Treatment centers around America utilizing these drugs have seen many of their patients successfully regain control of their lives.

Further treatments on the horizon include “vaccinations” that reduce the psychoactivity of the drug, or that quickly dismantle the culprit molecule before it can exert its effects.

Equally important to more informed treatment approaches are efforts aimed at mitigating the environmental factors driving addiction. Insufficient social support systems and stressful or dangerous surroundings during childhood can greatly increase an individual’s susceptibility to developing a dependency upon trying an addictive drug.

Evidence shows that negative reinforcement (punishment) has less power in disincentivizing addictive behaviors than positive reinforcement (reward). Drug addiction operates partially through a form positive reinforcement as many of these substances activate reward circuitry upon their use. This in turn incentivizes the brain to continue to seek the drug out.

Providing small, immediate rewards for sobriety can serve as a replacement reward system and provides the brain with the best chances of beating relapse. Recent trials have shown remarkable improvements in abstinence when addicts are provided with small vouchers for food or entertainment upon proof of sobriety in a urine test.

Modest sums of money diverted to these sorts of programs could decrease the substantial costs of repeated detoxification and overdose treatments on the healthcare system.

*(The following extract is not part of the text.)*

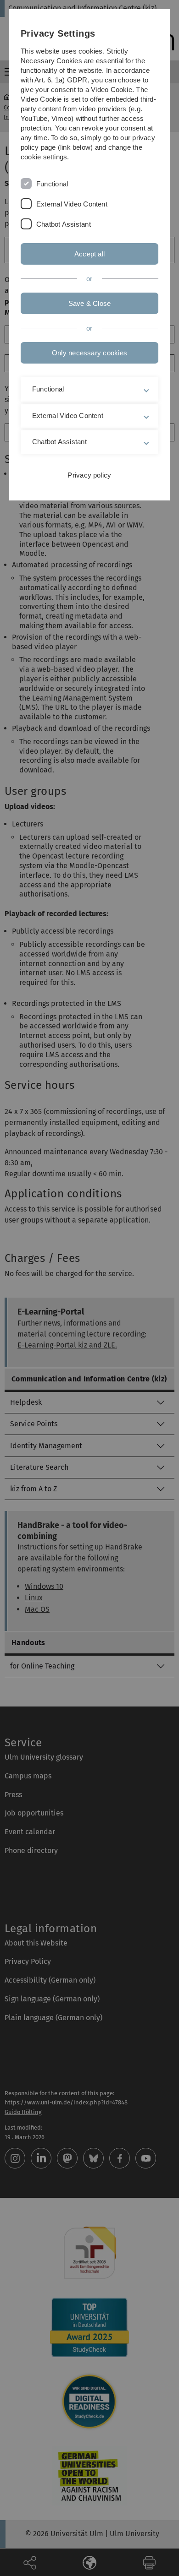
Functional (52, 184)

Funding strict penalization policies for addicts has been proven to not work. It is time to support victims of this crisis instead of continuing the current neglect. A culture shift is absolutely necessary.

In recent decades, society has successfully begun to respect alcoholism through an understanding that its victims often need a strong, lifelong support system to keep clean.

The stigma once associated with the disease is diminishing. Why must addiction to opiates and other drugs of abuse be viewed differently?